In the other corner – not that they would go anywhere near a boxing ring – are Steve Hilton, the son of a Hungarian refugee, and Oliver Letwin, a former Cambridge don who is the offspring of American academics. Each team has one old Etonian, but background, class and education are irrelevant. These are able men who have formed their own political views. They all know that at the end of the dinner party, David Cameron will take the decisions.

Early on, Mr Cameron decided that yesterday's speech would be another high-wire act. With neither notes nor a lectern for protection, it was trapeze artistry without a safety net. In previous noteless forays, Mr Cameron had memorised chunks of the text. This time, he merely worked out a structure and then improvised. The final product lacked the molto vivace of his finest party conference performances – 2005, 2007 – but there was plenty of excitement. Moreover, this will not be a stand-alone speech. It was his opening salvo in the intensified phase of the election campaign.

Assuming that there are 10 weeks to go, we can only make one confident prediction. This will be one of the most important election campaigns of all time. Over the past 30 years, the majority of election campaigns had little effect on the outcome, which would have been roughly the same if the poll had been held before the electioneering started. This time, there is a lot of volatility out there. The debates could have a dramatic impact. So could general perceptions of the party leaders. There is also a lot of disillusion. A large number of voters are more in a mood to call down plagues on all the parties than to feel enthusiasm for any of them. That could change, or it could intensify, especially in a long campaign.

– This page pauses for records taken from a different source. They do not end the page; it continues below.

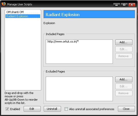Uninstall the selected Radiant Explosion script

click(x=52, y=109)
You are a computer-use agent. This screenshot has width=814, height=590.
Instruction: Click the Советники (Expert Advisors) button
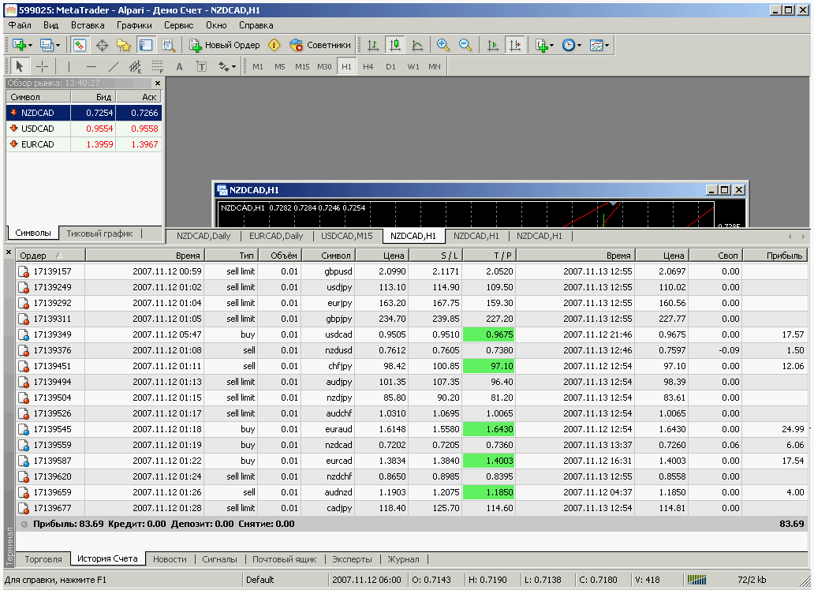tap(320, 45)
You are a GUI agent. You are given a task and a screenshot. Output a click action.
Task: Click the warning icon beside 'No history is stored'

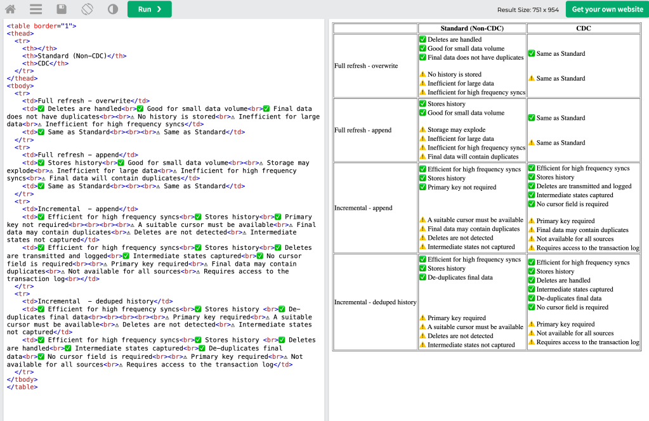pos(423,74)
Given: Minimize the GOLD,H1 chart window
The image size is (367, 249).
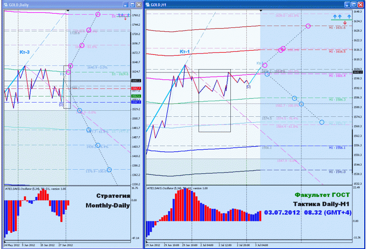Looking at the screenshot, I should click(347, 4).

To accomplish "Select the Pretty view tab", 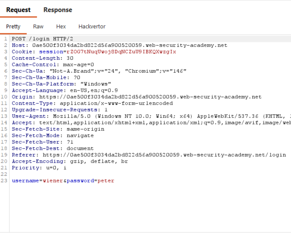I will point(13,26).
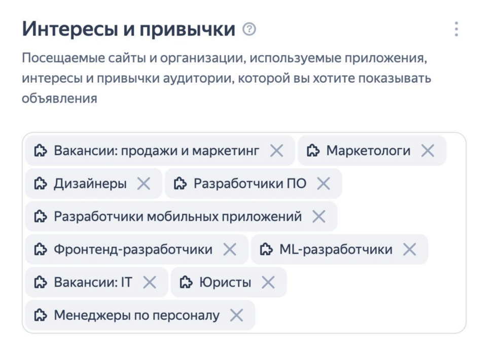Delete the 'ML-разработчики' tag
Viewport: 496px width, 358px height.
point(409,249)
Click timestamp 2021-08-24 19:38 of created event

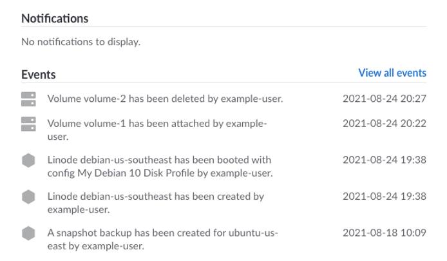pos(384,197)
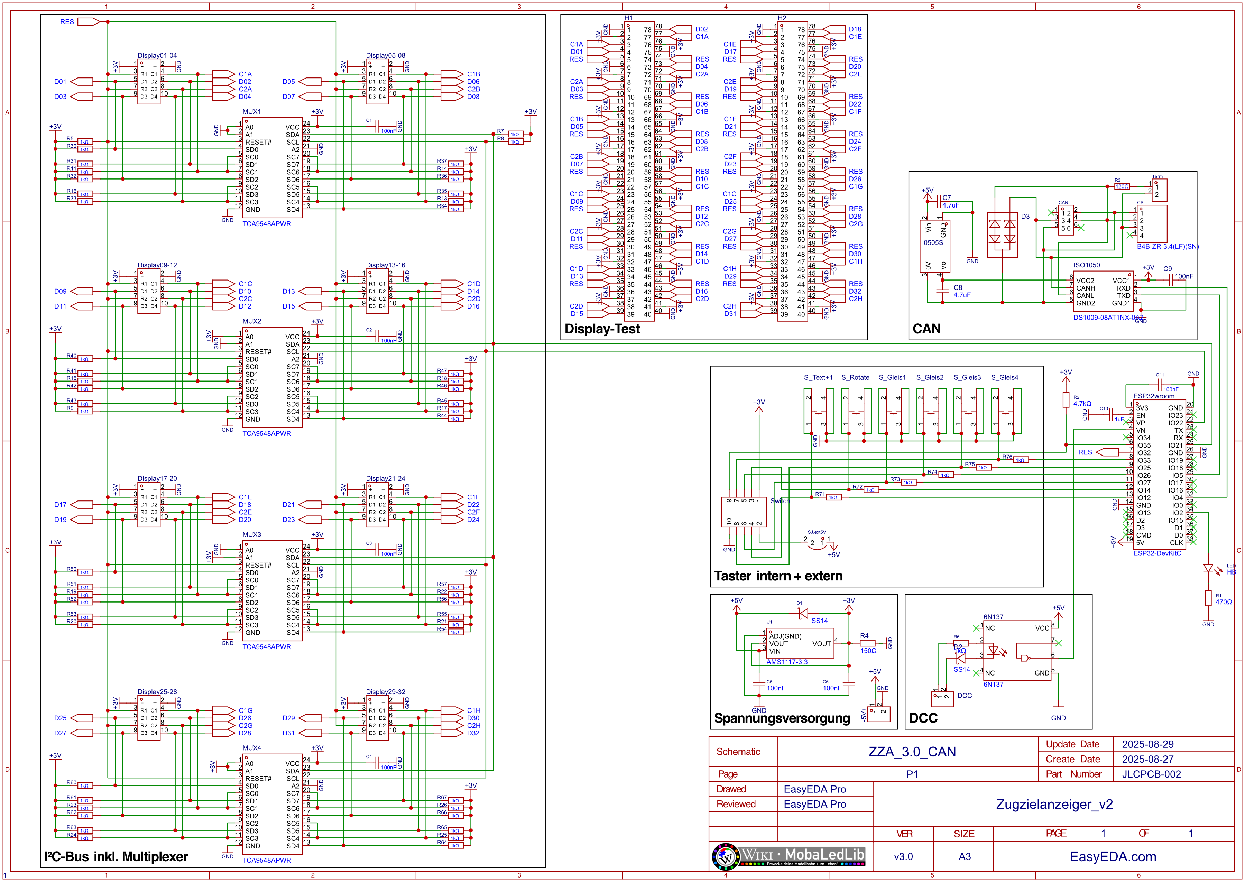This screenshot has width=1245, height=882.
Task: Select the S_Text+1 pushbutton switch
Action: point(819,411)
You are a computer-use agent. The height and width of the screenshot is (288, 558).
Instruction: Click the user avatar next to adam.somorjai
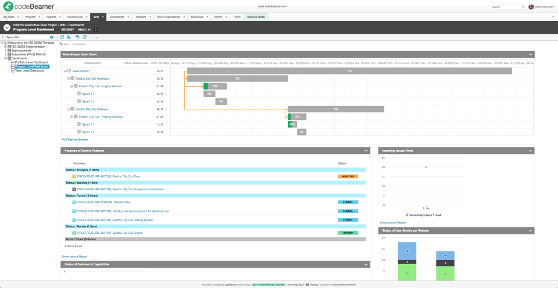point(531,7)
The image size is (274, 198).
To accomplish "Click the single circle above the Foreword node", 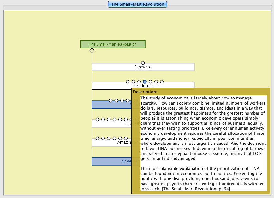I will 143,63.
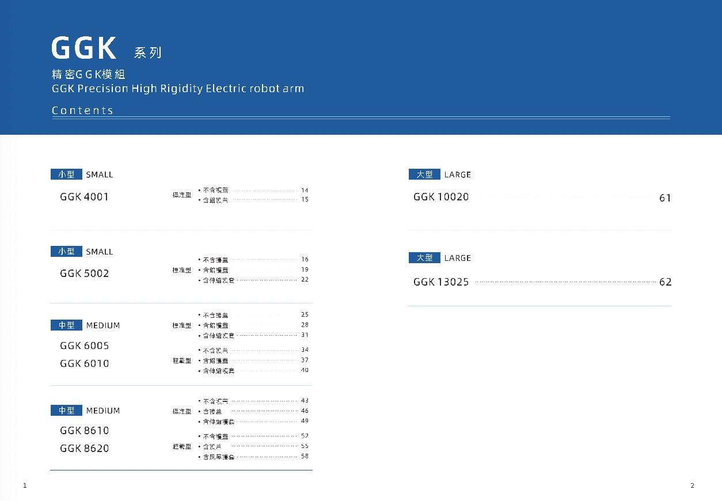The height and width of the screenshot is (501, 722).
Task: Go to page 62 for GGK 13025
Action: (665, 282)
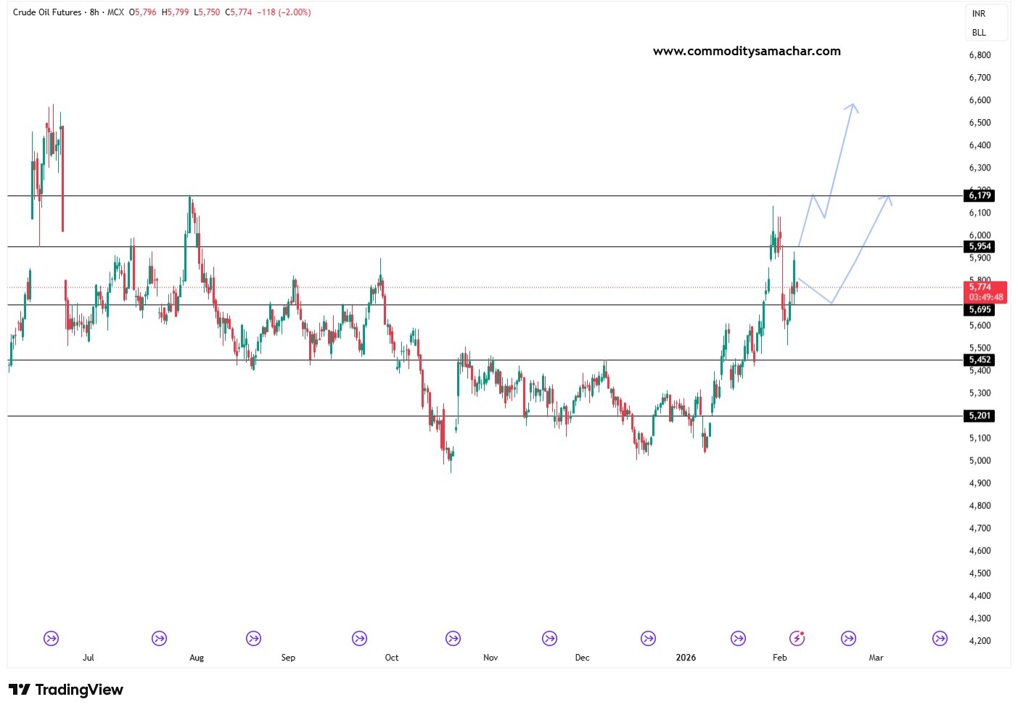The height and width of the screenshot is (710, 1018).
Task: Click the www.commoditysamachar.com watermark text
Action: click(747, 51)
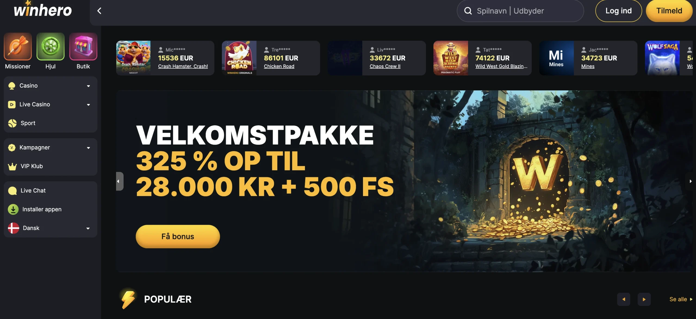Open the Missioner target icon
The image size is (696, 319).
coord(18,47)
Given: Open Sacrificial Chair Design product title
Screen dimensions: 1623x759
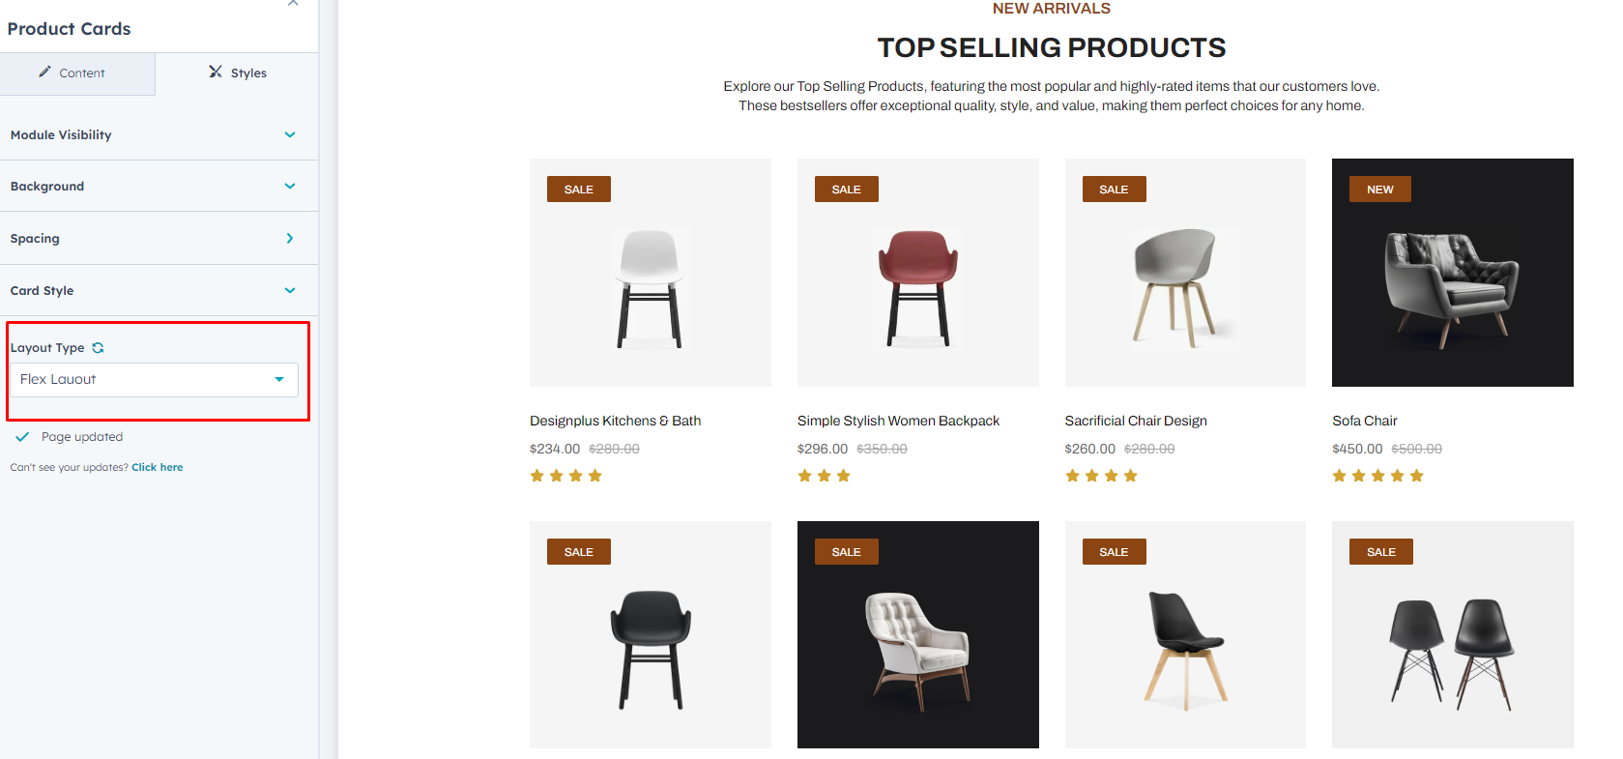Looking at the screenshot, I should [1135, 421].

That said, enough voters may have come to one settled judgement which could be decisive. In the polls, Gordon Brown trails his party; David Cameron does better than his one. Yesterday, viewers could see why. Even when he is not at the top of his game, Mr Cameron has an electricity which his rivals cannot match. He must now use that voltage to generate trust.

In part, he can do this by talking about hope and change, themes which come naturally to him. He should also use the vocabulary of aspiration, which has not been prominent enough in Tory rhetoric. Although that is partly because of the economic crisis, wise Tories never lose contact with the language of opportunity. Under him, Mr Cameron promised, "Britain will be open for business". There needs to be more of that.

Yet the Tories have another problem, which might seem to need a different solution. They have to appeal to the angry classes; the people who think that the country has gone to the dogs and who feel more punitive than hopeful. Some of yesterday's proposals on immigration and welfare will help, but they will need to be repeated. For the next few weeks, there needs to be a bit less tree-hugging and a bit more bunny-boiling. Not to mention Brown-bashing, though a large number of Tories are still hoping, despite the recent polls, that he will manage to bash himself.